### Records from a data collection
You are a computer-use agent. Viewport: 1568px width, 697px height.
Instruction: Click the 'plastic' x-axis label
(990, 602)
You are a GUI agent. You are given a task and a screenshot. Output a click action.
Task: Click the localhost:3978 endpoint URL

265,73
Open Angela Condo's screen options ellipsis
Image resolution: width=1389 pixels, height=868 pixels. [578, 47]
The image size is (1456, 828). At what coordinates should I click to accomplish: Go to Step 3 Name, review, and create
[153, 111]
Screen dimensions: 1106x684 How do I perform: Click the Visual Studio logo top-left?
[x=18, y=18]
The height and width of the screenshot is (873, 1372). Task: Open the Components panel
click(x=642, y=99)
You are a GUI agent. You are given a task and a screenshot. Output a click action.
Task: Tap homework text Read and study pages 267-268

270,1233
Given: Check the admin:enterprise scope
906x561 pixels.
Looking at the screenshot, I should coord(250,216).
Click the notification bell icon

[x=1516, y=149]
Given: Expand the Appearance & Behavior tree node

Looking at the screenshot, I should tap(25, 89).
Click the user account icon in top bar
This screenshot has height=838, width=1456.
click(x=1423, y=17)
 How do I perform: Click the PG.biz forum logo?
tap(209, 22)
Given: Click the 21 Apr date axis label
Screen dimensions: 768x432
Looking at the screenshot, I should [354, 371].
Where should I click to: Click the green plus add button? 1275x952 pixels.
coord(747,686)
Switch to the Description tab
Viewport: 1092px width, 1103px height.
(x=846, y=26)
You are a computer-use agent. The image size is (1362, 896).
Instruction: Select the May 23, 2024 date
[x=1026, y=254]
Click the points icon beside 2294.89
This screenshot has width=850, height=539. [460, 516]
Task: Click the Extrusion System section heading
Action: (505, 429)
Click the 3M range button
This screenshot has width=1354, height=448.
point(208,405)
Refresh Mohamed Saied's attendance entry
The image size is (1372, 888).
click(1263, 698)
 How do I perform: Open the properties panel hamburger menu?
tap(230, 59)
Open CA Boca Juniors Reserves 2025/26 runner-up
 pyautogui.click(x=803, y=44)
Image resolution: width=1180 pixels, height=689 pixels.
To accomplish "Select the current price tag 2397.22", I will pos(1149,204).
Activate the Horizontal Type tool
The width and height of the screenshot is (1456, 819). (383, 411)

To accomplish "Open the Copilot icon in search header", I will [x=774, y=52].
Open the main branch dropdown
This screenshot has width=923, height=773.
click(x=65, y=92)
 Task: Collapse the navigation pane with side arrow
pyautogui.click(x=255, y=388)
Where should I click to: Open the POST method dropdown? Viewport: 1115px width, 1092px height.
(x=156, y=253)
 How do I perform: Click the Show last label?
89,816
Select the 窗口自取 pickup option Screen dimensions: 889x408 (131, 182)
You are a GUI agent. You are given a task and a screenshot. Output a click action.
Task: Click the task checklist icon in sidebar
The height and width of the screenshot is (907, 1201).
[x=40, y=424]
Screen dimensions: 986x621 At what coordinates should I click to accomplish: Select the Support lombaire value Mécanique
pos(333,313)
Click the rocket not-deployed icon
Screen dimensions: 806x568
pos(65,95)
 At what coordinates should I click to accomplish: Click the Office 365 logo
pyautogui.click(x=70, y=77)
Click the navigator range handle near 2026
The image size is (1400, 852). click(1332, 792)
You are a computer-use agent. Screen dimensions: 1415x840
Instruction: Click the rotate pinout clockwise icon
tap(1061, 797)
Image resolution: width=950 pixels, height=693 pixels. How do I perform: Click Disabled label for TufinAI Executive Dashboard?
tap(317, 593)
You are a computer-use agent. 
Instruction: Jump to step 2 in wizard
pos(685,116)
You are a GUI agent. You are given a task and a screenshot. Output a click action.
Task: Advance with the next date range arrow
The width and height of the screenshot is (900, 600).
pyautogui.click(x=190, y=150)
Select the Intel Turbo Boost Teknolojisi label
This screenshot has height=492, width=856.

### STATED EXERCISE
Put every line of the material above into a JSON list of strings, with one string per line and blank lines skipped.

### ANSWER BELOW
[
  "You are a computer-use agent. Viewport: 1568px width, 697px height.",
  "Instruction: Click the 'plastic' x-axis label",
  "(990, 602)",
  "You are a GUI agent. You are given a task and a screenshot. Output a click action.",
  "Task: Click the localhost:3978 endpoint URL",
  "265,73",
  "Open Angela Condo's screen options ellipsis",
  "Image resolution: width=1389 pixels, height=868 pixels. [578, 47]",
  "The image size is (1456, 828). At what coordinates should I click to accomplish: Go to Step 3 Name, review, and create",
  "[153, 111]",
  "Screen dimensions: 1106x684 How do I perform: Click the Visual Studio logo top-left?",
  "[x=18, y=18]",
  "The height and width of the screenshot is (873, 1372). Task: Open the Components panel",
  "click(x=642, y=99)",
  "You are a GUI agent. You are given a task and a screenshot. Output a click action.",
  "Task: Tap homework text Read and study pages 267-268",
  "270,1233",
  "Given: Check the admin:enterprise scope",
  "906x561 pixels.",
  "Looking at the screenshot, I should coord(250,216).",
  "Click the notification bell icon",
  "[x=1516, y=149]",
  "Given: Expand the Appearance & Behavior tree node",
  "Looking at the screenshot, I should tap(25, 89).",
  "Click the user account icon in top bar",
  "This screenshot has height=838, width=1456.",
  "click(x=1423, y=17)",
  " How do I perform: Click the PG.biz forum logo?",
  "tap(209, 22)",
  "Given: Click the 21 Apr date axis label",
  "Screen dimensions: 768x432",
  "Looking at the screenshot, I should [354, 371].",
  "Where should I click to: Click the green plus add button? 1275x952 pixels.",
  "coord(747,686)",
  "Switch to the Description tab",
  "Viewport: 1092px width, 1103px height.",
  "(x=846, y=26)",
  "You are a computer-use agent. The image size is (1362, 896).",
  "Instruction: Select the May 23, 2024 date",
  "[x=1026, y=254]",
  "Click the points icon beside 2294.89",
  "This screenshot has width=850, height=539. [460, 516]",
  "Task: Click the Extrusion System section heading",
  "Action: (505, 429)",
  "Click the 3M range button",
  "This screenshot has width=1354, height=448.",
  "point(208,405)",
  "Refresh Mohamed Saied's attendance entry",
  "The image size is (1372, 888).",
  "click(1263, 698)",
  " How do I perform: Open the properties panel hamburger menu?",
  "tap(230, 59)",
  "Open CA Boca Juniors Reserves 2025/26 runner-up",
  " pyautogui.click(x=803, y=44)",
  "Image resolution: width=1180 pixels, height=689 pixels.",
  "To accomplish \"Select the current price tag 2397.22\", I will pos(1149,204).",
  "Activate the Horizontal Type tool",
  "The width and height of the screenshot is (1456, 819). (383, 411)",
  "To accomplish \"Open the Copilot icon in search header\", I will [x=774, y=52].",
  "Open the main branch dropdown",
  "This screenshot has width=923, height=773.",
  "click(x=65, y=92)",
  " Task: Collapse the navigation pane with side arrow",
  "pyautogui.click(x=255, y=388)",
  "Where should I click to: Open the POST method dropdown? Viewport: 1115px width, 1092px height.",
  "(x=156, y=253)",
  " How do I perform: Click the Show last label?",
  "89,816",
  "Select the 窗口自取 pickup option Screen dimensions: 889x408 (131, 182)",
  "You are a GUI agent. You are given a task and a screenshot. Output a click action.",
  "Task: Click the task checklist icon in sidebar",
  "The height and width of the screenshot is (907, 1201).",
  "[x=40, y=424]",
  "Screen dimensions: 986x621 At what coordinates should I click to accomplish: Select the Support lombaire value Mécanique",
  "pos(333,313)",
  "Click the rocket not-deployed icon",
  "Screen dimensions: 806x568",
  "pos(65,95)",
  " At what coordinates should I click to accomplish: Click the Office 365 logo",
  "pyautogui.click(x=70, y=77)",
  "Click the navigator range handle near 2026",
  "The image size is (1400, 852). click(1332, 792)",
  "You are a computer-use agent. Screen dimensions: 1415x840",
  "Instruction: Click the rotate pinout clockwise icon",
  "tap(1061, 797)",
  "Image resolution: width=950 pixels, height=693 pixels. How do I perform: Click Disabled label for TufinAI Executive Dashboard?",
  "tap(317, 593)",
  "You are a computer-use agent. ",
  "Instruction: Jump to step 2 in wizard",
  "pos(685,116)",
  "You are a GUI agent. You are given a task and a screenshot. Output a click action.",
  "Task: Advance with the next date range arrow",
  "The width and height of the screenshot is (900, 600).",
  "pyautogui.click(x=190, y=150)",
  "Select the Intel Turbo Boost Teknolojisi label",
  "This screenshot has height=492, width=856."
]